DeepGenomeScan : A Deep Learning Approach for Whole Genome Scan (WGS) and Genome-Wide Association Studies (GWAS)

This package implements the genome scan and genome-wide association studies using deep neural networks (i.e, Multi-Layer Perceptron (MLP), Convolutional Neural Network (CNN)). DeepGenomeScan offers heuristic computational framework integrating different neural network architectures (i.e.,Multi-Layer Perceptron (MLP), convolutional neural network(CNN)) and robust resampling methods, as well as the Model-Agnostic interpretation of feature importance for convolutional neural networks. DeepGenomeScan, in other words, deep learning for genome-wide scanning, is a deep learning-based approach for detecting signatures of natural selection or for performing omics-based genome-wide association studies, such as GWAS, PWAS, TWAS, MWAS. The framework makes the implementation user-friendly. It is compatible with most of the self-defined machine learning models (the self-defined models should be complete, including tunable parameters, fitted model, predicted model, examples can be found in our tutorial). Users can adopt this framework to study various evolutionary questions.

Install packages

Example

Preparing data

f <- system.file('extdata',package='DeepGenomeScan')
infile <- file.path(f, "sim1.csv")
sim_example=read.csv(infile)
genotype=sim_example[,-c(1:14)]
env=sim_example[,2:11]
str(sim_example)

Setting the resampling method

econtrol1 <- trainControl(## 5-fold CV, repeat 5 times
  method = "adaptive_cv",
  number = 5,
  ## repeated ten times
  repeats = 5,search = "random")
set.seed(999)
options(warn=-1

DeepGenomeScan with “mlp” model


GSmlp<- DeepGenomeScan(as.matrix(genotype_norm),env$envir1,
                                  method="mlpSGD",
                                  metric = "RMSE",## "Accuracy", "RMSE","Rsquared","MAE"
                                  tuneLength = 10, ### random search 10 hyperparameter combinations
                                  # tuneGrid=CNNGrid, or setting the tune grid
                                  trControl = econtrol1)
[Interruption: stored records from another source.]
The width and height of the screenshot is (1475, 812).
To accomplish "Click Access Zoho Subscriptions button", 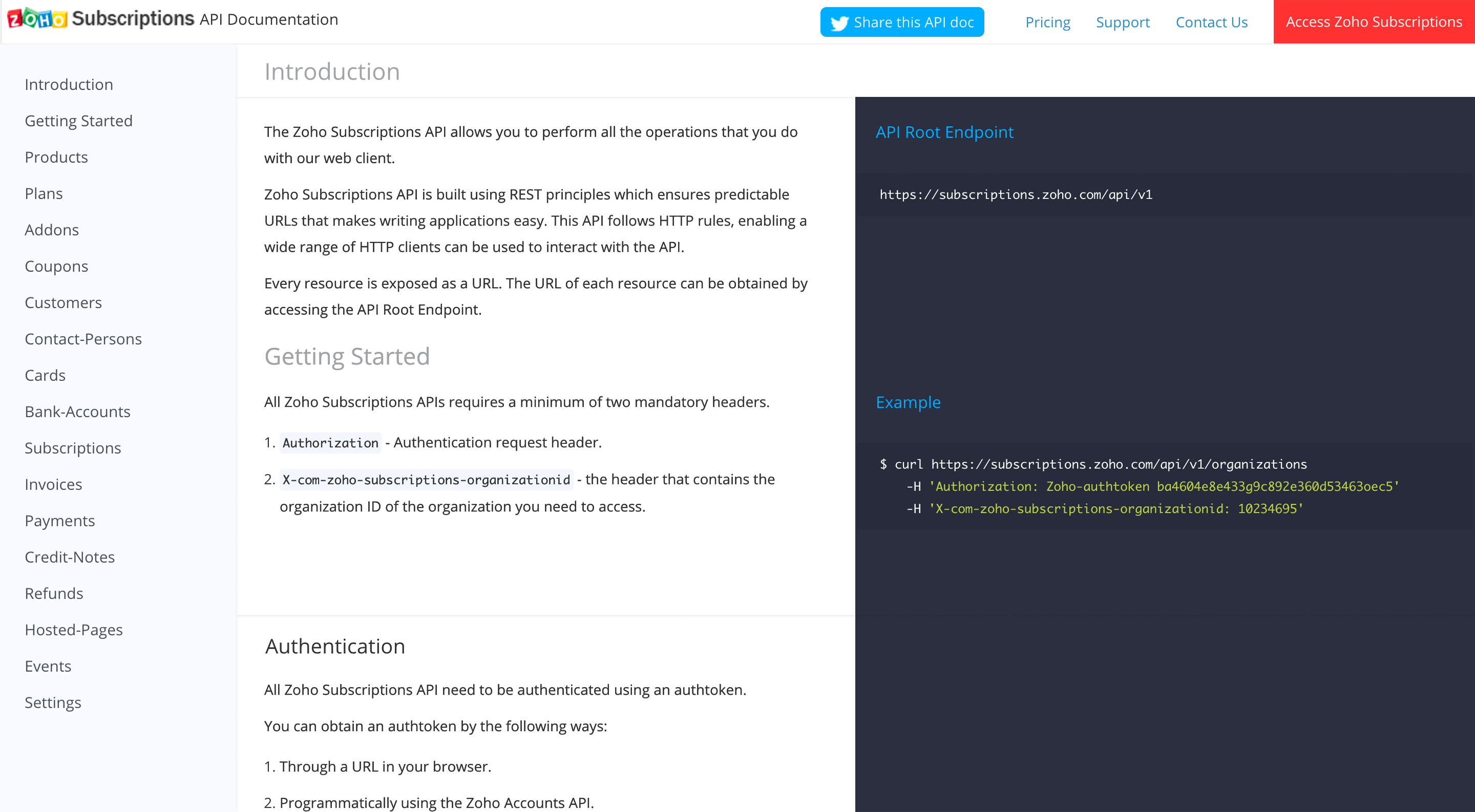I will click(x=1374, y=22).
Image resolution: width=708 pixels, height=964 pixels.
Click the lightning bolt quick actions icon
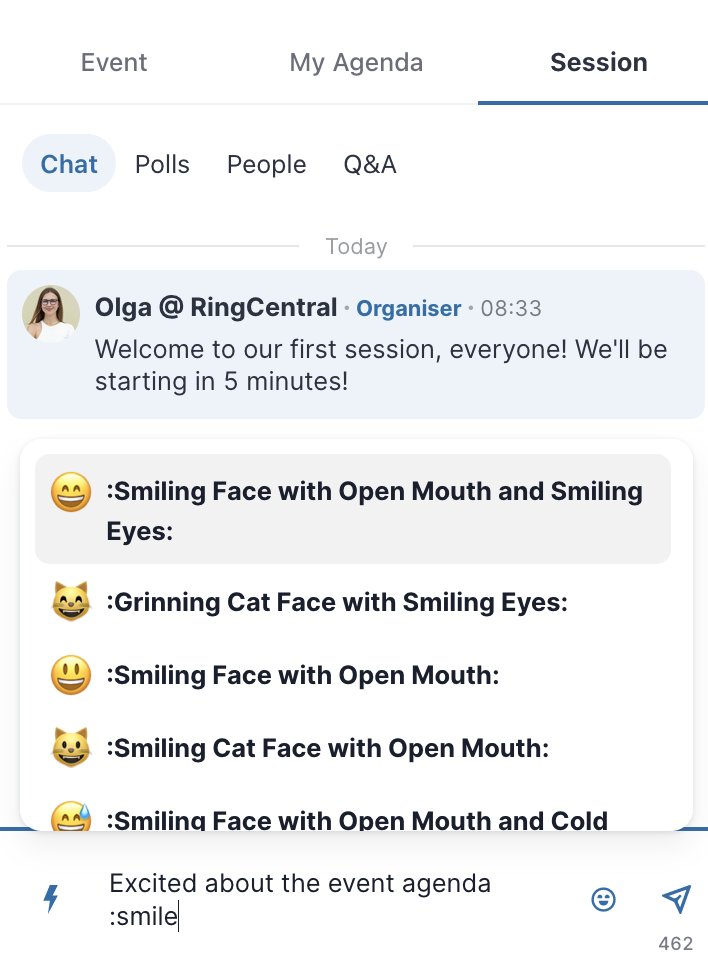point(52,898)
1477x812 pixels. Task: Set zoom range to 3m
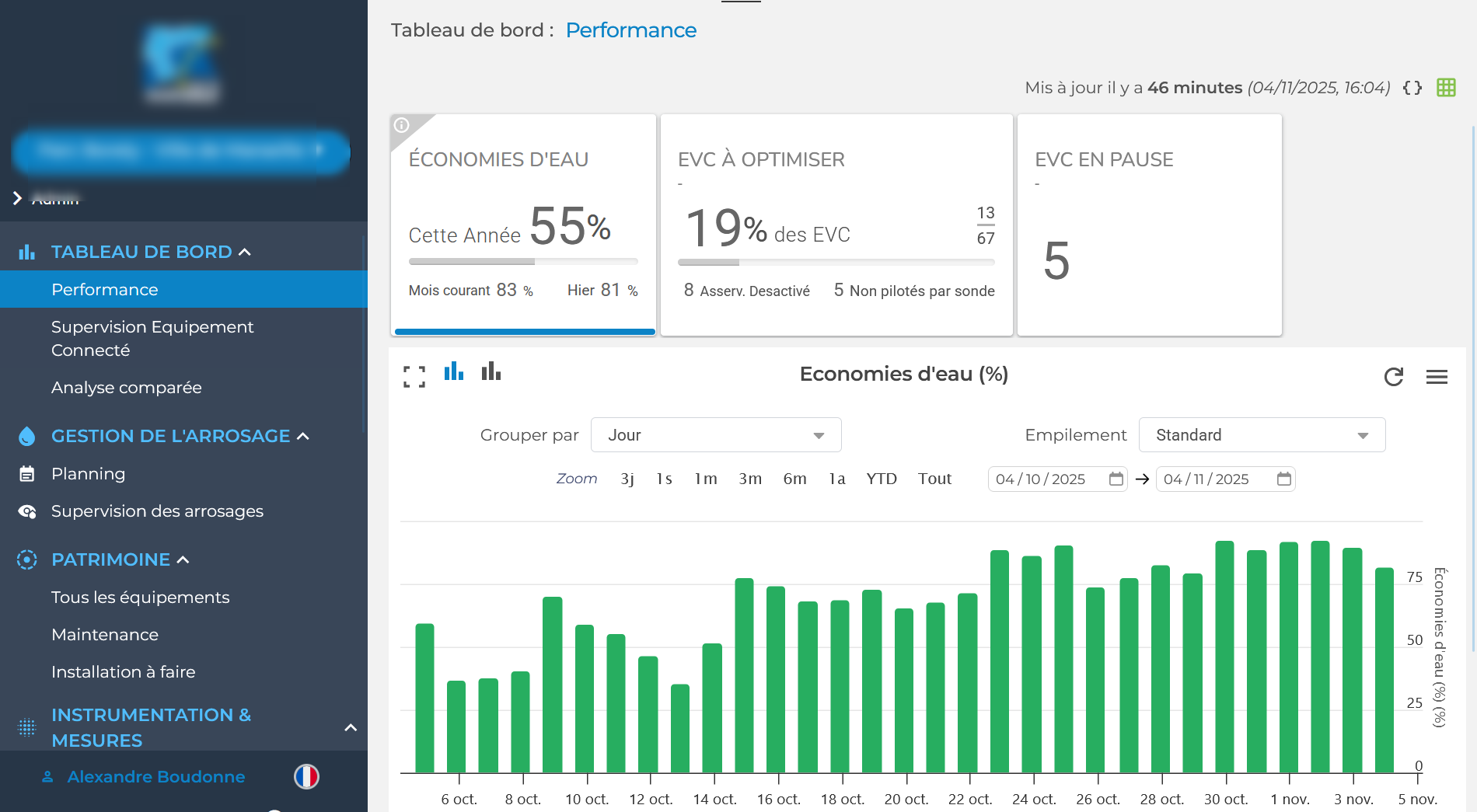[749, 479]
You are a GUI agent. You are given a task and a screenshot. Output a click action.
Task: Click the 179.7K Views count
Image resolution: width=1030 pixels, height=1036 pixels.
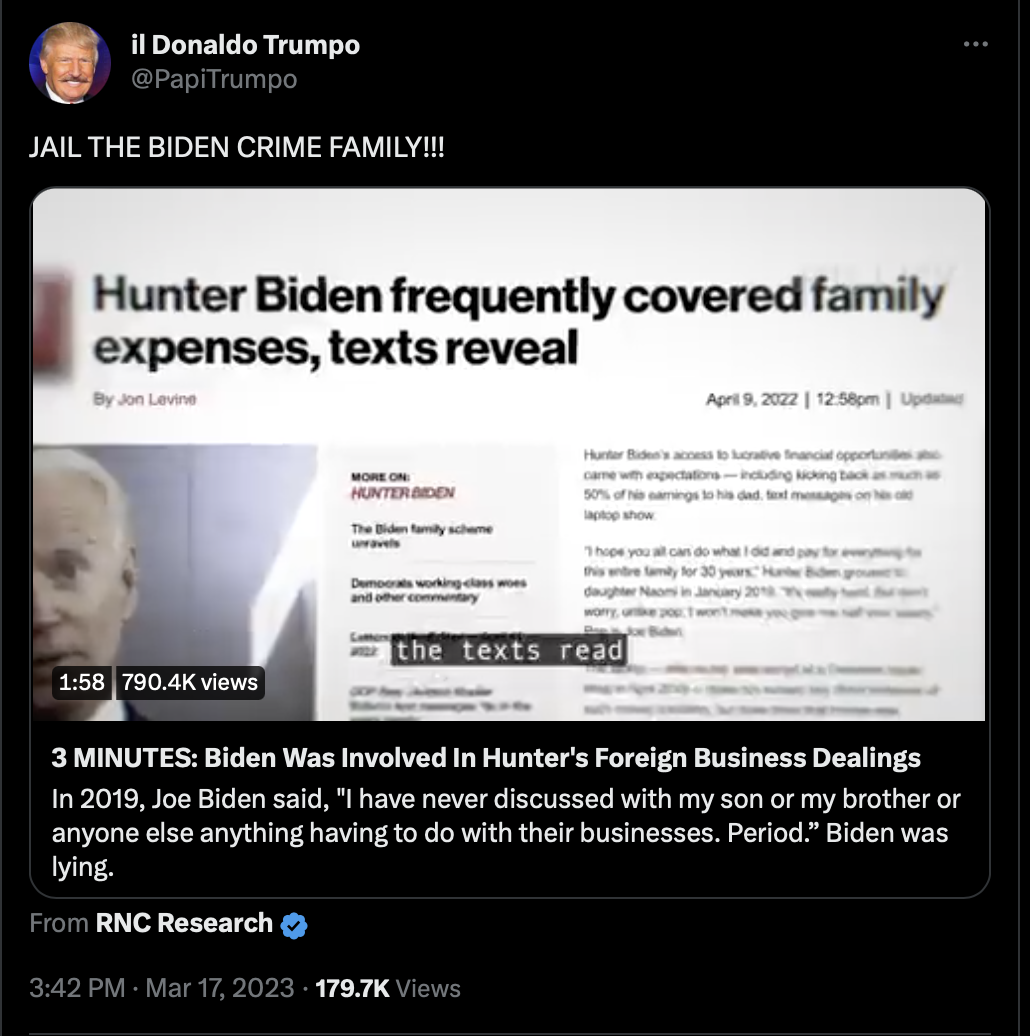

#### Note the genotype_norm is a n*p genotype matrix
#### varIMP for SNPs
out=varImp(GSmlp,scale = FALSE)
Plot the SNP importance scores
#### Calculating p-values and plot Manhanttan plot, remember to scan all environmnet factors and use DLqvaluearsine function to convert the multi-effect importance values to q-values
### here is only plot importance of an example of using one environment factor


DLqvaluesarsine<-function(DL_data,K)
{
  loadings<-DL_data# [,1:as.numeric(K)]
  normdat <- apply(loadings, 2, normalize)
  asindat=apply(normdat,2, function(x) {asin(sqrt(x))})
  resmaha <- covRob(asindat, distance = TRUE, na.action= na.omit, estim="donostah")$dist
  lambda <- median(resmaha)/qchisq(0.5,df=K)
  reschi2test <- pchisq(resmaha/lambda,K,lower.tail=FALSE)
  qval <- qvalue(reschi2test)
  q.values_DL<-qval$qvalues
  padj <- p.adjust(reschi2test,method="bonferroni")
  return(data.frame(p.values=reschi2test, q.values=q.values_DL,padj=padj,mahaD=resmaha))
}



DLsim1=apply(out,2,normalize) #18

Simqvaluear=DLqvaluesarsine(DLsim1,1)



## Manhattan plot

ggplot() +
  geom_point(aes(x=which(Loci=="Neutral"), y=-log10(Simqvaluear[-which(Loci!="Neutral"),1])), col = "gray83") +
  geom_point(aes(x=which(Loci!="Neutral"), y=-log10(Simqvaluear[-which(Loci=="Neutral"),1]), colour = Selected_Loci)) +
  xlab("SNPs") + ylab("DNN -log10(p-value)") +ylim(c(0,100))+theme_bw()
plot(out$Overall,  ylab="SNP importance")
 

Welcome any feedback and pull request.

Version

The current version is 0.5.5 (Sep 2, 2020).

Citation

Qin, X. 2020. DeepGenomeScan: A Deep Learning Approach for Whole Genome Scan (WGS) and Genome-Wide Association Studies (GWAS). R package, v0.5.5.

Qin X, Chiang CWK, Gaggiotti OE. 2021. Deciphering signatures of natural selection via deep learning. bioRxiv:2021.2005.2027.445973.